Skip to content

Sunnylincc/ExpertRT

Repository files navigation

ExpertRT

ExpertRT is a focused C++/CUDA runtime for Mixture-of-Experts (MoE) routing primitives: token-to-expert assignment, dispatch packing, and output combine.

The repository is designed as a systems component that can plug into PyTorch training and inference pipelines while remaining modular for future multi-GPU and distributed routing work.

Why expert routing matters

Sparse MoE layers reduce per-token compute by activating only a subset of experts.

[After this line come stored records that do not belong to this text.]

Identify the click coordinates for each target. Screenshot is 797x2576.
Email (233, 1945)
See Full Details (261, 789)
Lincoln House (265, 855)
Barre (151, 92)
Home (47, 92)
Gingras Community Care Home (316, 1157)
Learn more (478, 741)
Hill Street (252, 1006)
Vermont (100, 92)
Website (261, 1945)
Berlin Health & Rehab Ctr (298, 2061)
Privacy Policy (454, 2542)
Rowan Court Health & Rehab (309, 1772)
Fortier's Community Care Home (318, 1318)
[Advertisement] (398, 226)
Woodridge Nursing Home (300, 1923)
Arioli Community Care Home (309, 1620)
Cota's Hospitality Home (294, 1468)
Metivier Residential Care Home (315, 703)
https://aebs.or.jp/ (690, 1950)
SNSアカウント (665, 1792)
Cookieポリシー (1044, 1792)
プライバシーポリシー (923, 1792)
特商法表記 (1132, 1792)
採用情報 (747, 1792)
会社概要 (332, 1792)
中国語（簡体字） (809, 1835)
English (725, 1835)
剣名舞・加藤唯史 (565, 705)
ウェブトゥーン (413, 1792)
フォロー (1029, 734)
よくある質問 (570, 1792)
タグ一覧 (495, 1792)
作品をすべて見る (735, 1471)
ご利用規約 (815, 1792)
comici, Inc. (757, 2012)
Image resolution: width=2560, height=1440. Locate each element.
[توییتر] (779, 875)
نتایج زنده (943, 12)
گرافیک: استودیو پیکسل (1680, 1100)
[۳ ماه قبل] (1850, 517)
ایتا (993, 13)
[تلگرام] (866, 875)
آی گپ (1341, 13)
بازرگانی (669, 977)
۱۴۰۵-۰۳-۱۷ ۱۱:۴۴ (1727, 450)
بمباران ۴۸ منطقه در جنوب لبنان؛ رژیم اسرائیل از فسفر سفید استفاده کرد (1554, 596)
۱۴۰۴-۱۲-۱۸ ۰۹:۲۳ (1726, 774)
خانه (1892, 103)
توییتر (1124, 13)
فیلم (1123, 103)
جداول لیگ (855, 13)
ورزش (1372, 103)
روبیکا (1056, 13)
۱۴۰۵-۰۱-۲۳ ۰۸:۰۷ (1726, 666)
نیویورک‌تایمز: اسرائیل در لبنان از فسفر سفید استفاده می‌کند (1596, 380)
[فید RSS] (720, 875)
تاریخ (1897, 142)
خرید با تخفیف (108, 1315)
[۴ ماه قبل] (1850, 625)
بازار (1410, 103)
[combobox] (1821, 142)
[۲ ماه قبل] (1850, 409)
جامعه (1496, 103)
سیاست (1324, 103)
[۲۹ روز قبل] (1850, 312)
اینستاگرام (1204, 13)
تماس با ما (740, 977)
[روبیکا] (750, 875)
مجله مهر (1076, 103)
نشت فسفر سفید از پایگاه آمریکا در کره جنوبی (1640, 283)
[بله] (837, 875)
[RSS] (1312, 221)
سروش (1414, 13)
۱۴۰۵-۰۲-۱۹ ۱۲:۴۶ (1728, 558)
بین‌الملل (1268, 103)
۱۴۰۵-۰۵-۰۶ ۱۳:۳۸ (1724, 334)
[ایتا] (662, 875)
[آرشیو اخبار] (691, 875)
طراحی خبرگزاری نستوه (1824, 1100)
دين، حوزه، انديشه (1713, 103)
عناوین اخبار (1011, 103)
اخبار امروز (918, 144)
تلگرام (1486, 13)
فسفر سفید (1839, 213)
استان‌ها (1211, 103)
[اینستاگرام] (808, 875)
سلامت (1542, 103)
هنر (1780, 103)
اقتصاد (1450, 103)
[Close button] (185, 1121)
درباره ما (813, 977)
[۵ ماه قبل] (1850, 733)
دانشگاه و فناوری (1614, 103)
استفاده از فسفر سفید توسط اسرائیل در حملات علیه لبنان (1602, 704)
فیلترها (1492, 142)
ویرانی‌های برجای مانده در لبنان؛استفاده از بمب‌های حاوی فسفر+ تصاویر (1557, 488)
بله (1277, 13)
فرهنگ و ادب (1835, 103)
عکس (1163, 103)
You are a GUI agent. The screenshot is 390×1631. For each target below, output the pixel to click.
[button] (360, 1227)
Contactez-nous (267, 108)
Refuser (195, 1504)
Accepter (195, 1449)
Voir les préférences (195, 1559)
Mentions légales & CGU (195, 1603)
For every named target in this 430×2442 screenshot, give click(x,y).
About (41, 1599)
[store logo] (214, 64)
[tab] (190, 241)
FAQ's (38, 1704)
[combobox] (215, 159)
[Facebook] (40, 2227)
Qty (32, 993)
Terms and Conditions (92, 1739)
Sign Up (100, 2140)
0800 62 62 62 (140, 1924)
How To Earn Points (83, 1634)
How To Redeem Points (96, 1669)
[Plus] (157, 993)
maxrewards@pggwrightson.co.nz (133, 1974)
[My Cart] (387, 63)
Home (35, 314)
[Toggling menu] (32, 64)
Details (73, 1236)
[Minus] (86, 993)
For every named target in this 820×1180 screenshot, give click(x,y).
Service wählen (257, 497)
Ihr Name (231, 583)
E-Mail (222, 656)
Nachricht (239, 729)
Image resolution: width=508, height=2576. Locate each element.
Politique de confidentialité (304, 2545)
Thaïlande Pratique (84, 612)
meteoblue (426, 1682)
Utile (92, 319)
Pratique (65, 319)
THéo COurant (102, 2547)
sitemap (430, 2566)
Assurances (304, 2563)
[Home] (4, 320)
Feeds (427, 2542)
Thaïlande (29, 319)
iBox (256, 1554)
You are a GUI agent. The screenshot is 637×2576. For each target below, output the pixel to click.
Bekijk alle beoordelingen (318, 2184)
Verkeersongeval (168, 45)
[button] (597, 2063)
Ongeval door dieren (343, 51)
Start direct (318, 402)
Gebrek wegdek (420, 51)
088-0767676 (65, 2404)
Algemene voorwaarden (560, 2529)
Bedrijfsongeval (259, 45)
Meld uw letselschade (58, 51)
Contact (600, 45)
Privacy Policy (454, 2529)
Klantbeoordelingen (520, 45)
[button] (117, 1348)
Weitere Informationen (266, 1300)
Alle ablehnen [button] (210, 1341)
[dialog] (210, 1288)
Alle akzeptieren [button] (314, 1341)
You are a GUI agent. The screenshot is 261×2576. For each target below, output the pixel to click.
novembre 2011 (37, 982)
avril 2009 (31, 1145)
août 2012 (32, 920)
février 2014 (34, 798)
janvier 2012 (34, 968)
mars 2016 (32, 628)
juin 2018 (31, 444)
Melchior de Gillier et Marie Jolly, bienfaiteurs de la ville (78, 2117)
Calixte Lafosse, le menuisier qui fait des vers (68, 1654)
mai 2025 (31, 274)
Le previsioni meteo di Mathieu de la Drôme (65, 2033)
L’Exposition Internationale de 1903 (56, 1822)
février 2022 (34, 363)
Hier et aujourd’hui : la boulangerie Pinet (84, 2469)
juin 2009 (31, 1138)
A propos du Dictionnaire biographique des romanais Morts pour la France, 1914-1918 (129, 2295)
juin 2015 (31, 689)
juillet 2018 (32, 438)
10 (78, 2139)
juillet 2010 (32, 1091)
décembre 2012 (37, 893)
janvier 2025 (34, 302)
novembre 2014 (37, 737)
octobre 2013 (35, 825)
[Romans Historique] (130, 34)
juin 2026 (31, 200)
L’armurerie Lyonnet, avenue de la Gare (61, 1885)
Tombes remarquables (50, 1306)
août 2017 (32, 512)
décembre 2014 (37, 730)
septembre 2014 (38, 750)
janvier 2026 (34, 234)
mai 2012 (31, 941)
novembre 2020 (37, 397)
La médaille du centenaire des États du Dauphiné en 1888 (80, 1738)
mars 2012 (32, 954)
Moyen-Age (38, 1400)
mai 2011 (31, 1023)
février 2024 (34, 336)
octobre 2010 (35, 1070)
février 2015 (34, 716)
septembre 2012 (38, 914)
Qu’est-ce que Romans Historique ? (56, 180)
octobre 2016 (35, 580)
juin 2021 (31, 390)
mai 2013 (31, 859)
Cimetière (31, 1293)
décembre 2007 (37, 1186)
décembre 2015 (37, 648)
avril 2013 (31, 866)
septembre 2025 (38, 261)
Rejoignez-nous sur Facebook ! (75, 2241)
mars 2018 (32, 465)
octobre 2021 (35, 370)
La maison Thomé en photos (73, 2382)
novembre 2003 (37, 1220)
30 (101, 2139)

The routing path becomes a critical system bottleneck:

  1. token -> expert assignment (top-k)
  2. metadata materialization
  3. token packing into expert-major buffers
  4. load accounting and imbalance visibility
  5. weighted combine back to token order

ExpertRT targets this path with explicit memory layout contracts and benchmarkable primitives.

V1 features

  • Route primitive (route) that returns top-k assignments and compact routing metadata.
  • Dispatch primitive (dispatch) that packs token rows into expert-major contiguous buffers.
  • Combine primitive (combine) that applies routing weights and reduces back to token-major output.
  • Optional PyTorch C++/CUDA extension with Python fallback reference path.
  • Benchmark scripts for dispatch, combine, and end-to-end routing path.
  • Test suite validating correctness and common edge cases.

Architecture overview

  • C++/CUDA core: API contracts and extension entry points in include/, src/, and cuda/.
  • Python package: stable runtime API in python/expertrt/ops.py with readable reference implementation in python/expertrt/reference.py.
  • Benchmarks: runtime-vs-reference comparisons in benchmarks/.
  • Docs: architecture, memory layout, benchmark methodology, and roadmap in docs/.

Build and install

Python package (recommended)

pip install -e .
  • If a CUDA toolchain is available, setup builds the extension with CUDA sources.
  • Otherwise it builds a CPU extension and keeps the same Python API.

CMake (library-oriented)

cmake -S . -B build
cmake --build build -j

Quick usage

import torch
import expertrt

tokens = torch.randn(4096, 1024, device="cuda")
logits = torch.randn(4096, 16, device="cuda")

route_out = expertrt.route(logits, top_k=2)
dispatch_out = expertrt.dispatch(tokens, route_out)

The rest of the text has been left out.